## [What to produce]
The line containing "Image resolution: width=601" marks the start; extract exactly from it through the last line of the entries, and omit any pictures.

## [Recorded data]
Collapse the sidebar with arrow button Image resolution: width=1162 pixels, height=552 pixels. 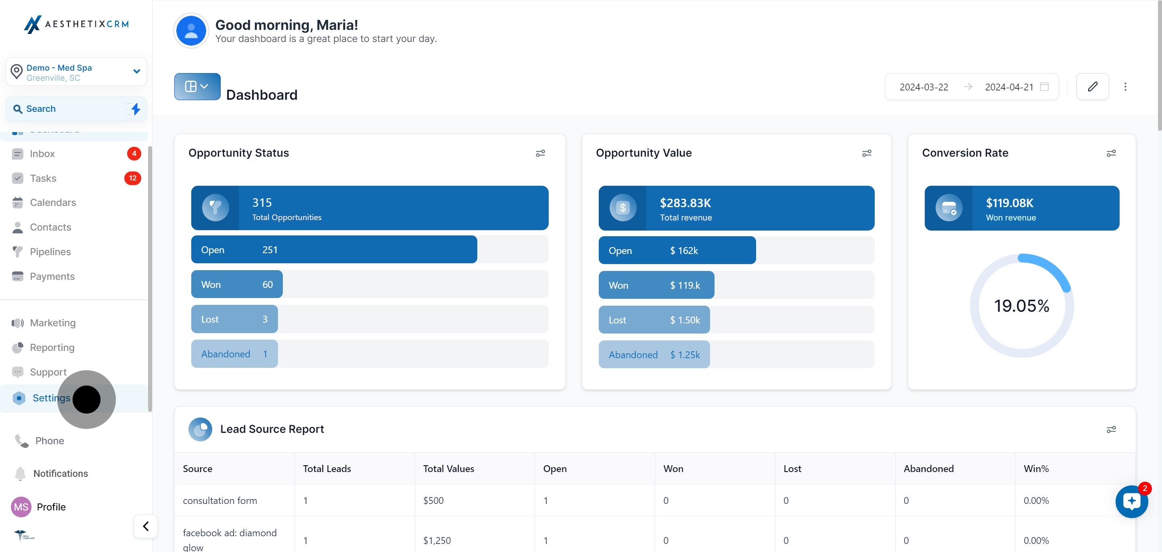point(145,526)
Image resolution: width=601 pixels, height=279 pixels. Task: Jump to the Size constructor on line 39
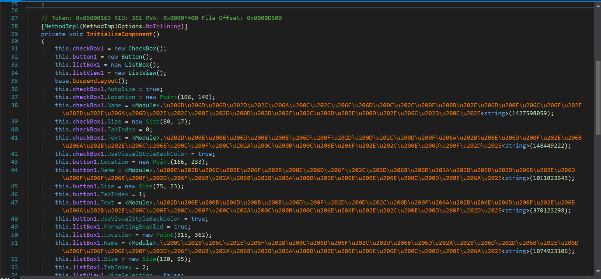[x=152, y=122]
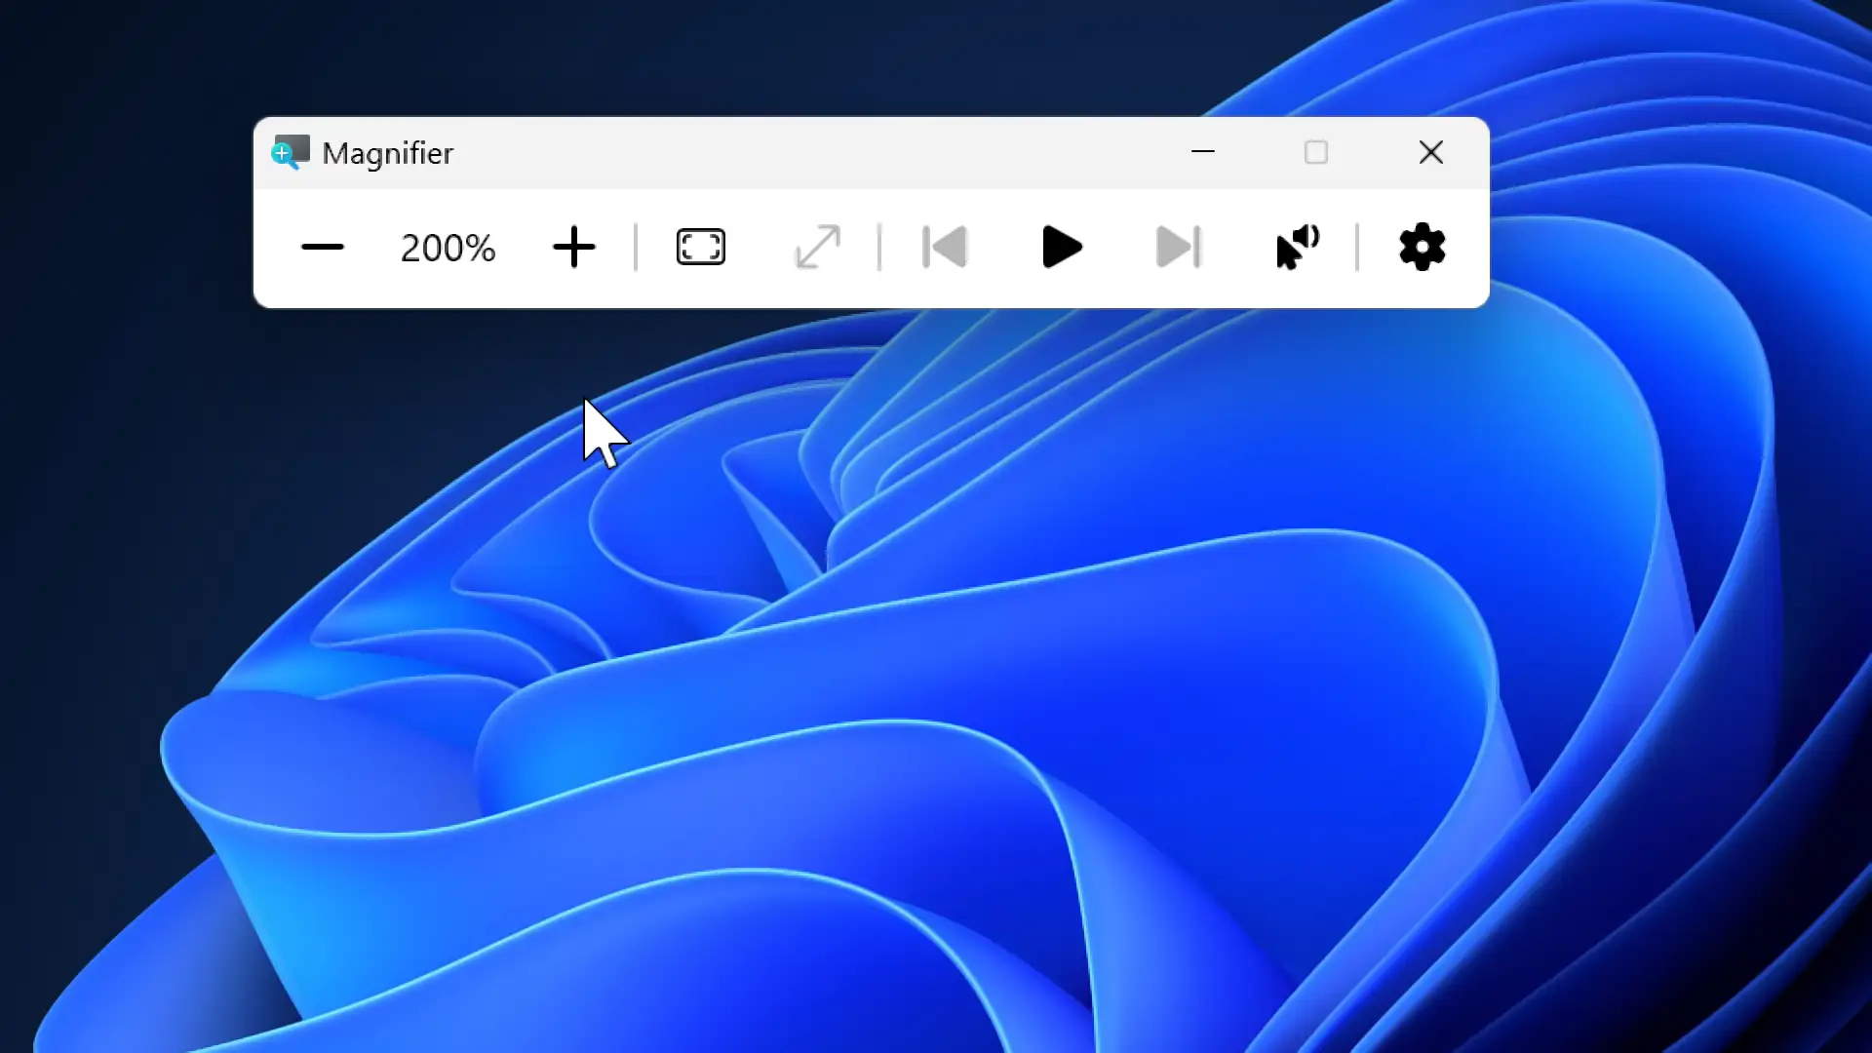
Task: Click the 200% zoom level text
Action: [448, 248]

## [Task solution]
Image resolution: width=601 pixels, height=279 pixels. Task: Jump to the Size constructor on line 39
[x=152, y=122]
Task: Click the 200% zoom level text
Action: [448, 248]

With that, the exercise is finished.